Species of flowering plant

Coprosma rhamnoides, commonly known as twiggy coprosma or red-currant coprosma, is an endemic species of shrub found in New Zealand. It forms a small shrub up to 2 m tall. The leaves are very small, simple and variable in shape. The inconspicuous flowers are unisexual and believed to be wind pollinated. It is widespread in occurrence and can be the dominant small leaved divaricating shrub in some locations

== Description ==
It is a dense shrub. which can sprawl over rocks. It is typically less than 1 metre tall. with thin, divaricating branches. This gives a distinct twiggy appearance which accounts for the common name ‘twiggy coprosma’.

The leaves are leathery and matte with a glabrous lamina which appears reticulate on the underside where it may also be pubescent.

The opposite leaves are often in bundles with very short petioles and are 7 – 12 mm long.

The leaves are variable in size and shape. This can depend on maturity. The common broad shape leaves are orbicular. The leaves narrow quickly into the pubescent petiole. The hairs continue onto the lower area of the leaf ).

The almost microscopic stipules at the base of the leaves are also pubescent with a sharp denticle at their apices.

The branches are small, about 10 mm in diameter and numerous, which makes the shrub dense. The branches are rigid and growing in many directions which creates the twiggy appearance. The bark is a reddish brown colour, and when scratched, it exposes a yellow/green colour.

• DATA TO EXAMINE
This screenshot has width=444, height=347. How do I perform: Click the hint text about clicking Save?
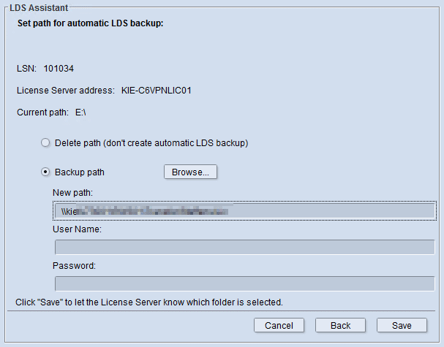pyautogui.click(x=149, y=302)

==

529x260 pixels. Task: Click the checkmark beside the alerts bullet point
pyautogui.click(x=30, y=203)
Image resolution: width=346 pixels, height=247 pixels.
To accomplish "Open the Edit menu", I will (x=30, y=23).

==

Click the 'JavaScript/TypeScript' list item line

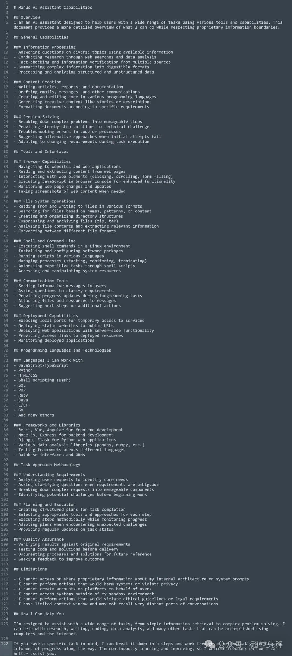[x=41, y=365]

• ASSIGNMENT 1
List every numerical measurement given in the Coprosma rhamnoides text, along with what each one describes.
• ASSIGNMENT 2
Transcribe the part of the Coprosma rhamnoides text starting with "Species of flowering" and going on through "also be pubescent.".

• ANSWER BOX 1
- Up to 2 m tall: the height of the shrub
- Less than 1 metre tall: the typical height of the shrub
- 7 – 12 mm long: the length of the leaves
- About 10 mm in diameter: the thickness of the branches

• ANSWER BOX 2
Species of flowering plant

Coprosma rhamnoides, commonly known as twiggy coprosma or red-currant coprosma, is an endemic species of shrub found in New Zealand. It forms a small shrub up to 2 m tall. The leaves are very small, simple and variable in shape. The inconspicuous flowers are unisexual and believed to be wind pollinated. It is widespread in occurrence and can be the dominant small leaved divaricating shrub in some locations

== Description ==
It is a dense shrub. which can sprawl over rocks. It is typically less than 1 metre tall. with thin, divaricating branches. This gives a distinct twiggy appearance which accounts for the common name ‘twiggy coprosma’.

The leaves are leathery and matte with a glabrous lamina which appears reticulate on the underside where it may also be pubescent.